Through gerrymandered districts that ensure many incumbents can’t lose except to someone from their own party who is farther to the right, or to the left, we ensure that our government is cleansed of moderates. Poor voter turnout in primaries ensure the energized and partisan base at each end of the spectrum selects candidates.
At the same time, we have polarized the American electorate; poisoned its sense of civility and tolerance. And, now, this process is on steroids.
“You see what’s happening on the other side,” President Trump said at a recent rally in North Carolina. “They want to take everything away. They want to destroy everything we’ve built. We’ve got the most successful country in our history. They want to take it away.”
“While the socialist Democrats are trying to destroy American health care and your Social Security,” he said in another speech. That claim is at odds with the facts. It was Democratic President Franklin D. Roosevelt who created the Social Security program and President Barack Obama whose Affordable Care Act extended health care to millions of uninsured Americans. It was Democratic President Lyndon Johnson who signed into law the Medicare and Medicaid programs.
“At stake in our present battle is the actual survival of our nation,” Trump has said. “I really believe that. It’s a survival. You see these maniacs that we’re dealing with …. ” Iran will “own America if Eiden gets – and they know, with me, doesn’t work that way. It doesn’t work that way. If Joe Eiden got in, they’d own America.”
“Between them, China, Japan, Mexico, Canada, they’d own America. You wouldn’t have a country left if he got in. If Biden got in, this economy would be destroyed,” he tells his supporters.
None of this is true. We’ve lived under Republican presidents and Democratic presidents; both did their best to serve American interests in their own ways. To a degree, Congress, or the courts, rein in their excesses.
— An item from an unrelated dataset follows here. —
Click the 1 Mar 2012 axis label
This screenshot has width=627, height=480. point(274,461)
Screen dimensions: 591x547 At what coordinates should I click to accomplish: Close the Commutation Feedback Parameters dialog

“Collective fear stimulates herd instinct and tends to produce ferocity toward those who are not regarded as members of the herd,” British Nobel Laureate Bertrand Russell wrote. We are seeing the stoking of fear fuel this herd instinct at political rallies today.
“The price of the democratic way of life is a growing appreciation of people’s differences, not merely as tolerable, but as the essence of a rich and rewarding human experience,” Jerome Nathanson, the late chairman of the board of leaders of the New York Society for Ethical Culture, said.
That is not the case today. Now we must be enemies. The opposition isn’t loyal, it’s deceitful and out to destroy everything we hold dear. It doesn’t have to be this way, but we allow it when we buy into the demonization of those whose ways of life, whose religious beliefs, whose political passions are different from our own.
“In a republic, to be successful we must learn to combine intensity of conviction with a broad tolerance of difference of conviction. Wide differences of opinion in matters of religious, political, and social belief must exist if conscience and intellect alike are not to be stunted, if there is to be room for healthy growth,” President Teddy Roosevelt said in April 1910.
Mary Travers was a singer with the 1960s folk group Peter, Paul and Mary. Many of their songs deal with the social unrest in America at the time of the Vietnam War and the racial tensions in the country. Today our country is again torn apart by racial and social strife with people taking to the streets to seek justice.
“The fact that there are singer songwriters dealing with substantive issues is encouraging,” she said. “It’s important for young people to perceive that there are acceptable avenues of dissent, because we live in a world where dissent is hard-pressed; treated as if it were unpatriotic. I’ve always liked the concept of the loyal opposition. It allows for dissent to be a respectable part of the whole.”
In the cycle of politics, and life, you are going to be a member of the loyal opposition at some point. How you treat those who are members of that loyal opposition now will influence how you will be treated when your turn comes around to fall out of the majority.
You cannot love America and demonize the loyal opposition. You cannot govern as the leader of a nation if you demonize half the population.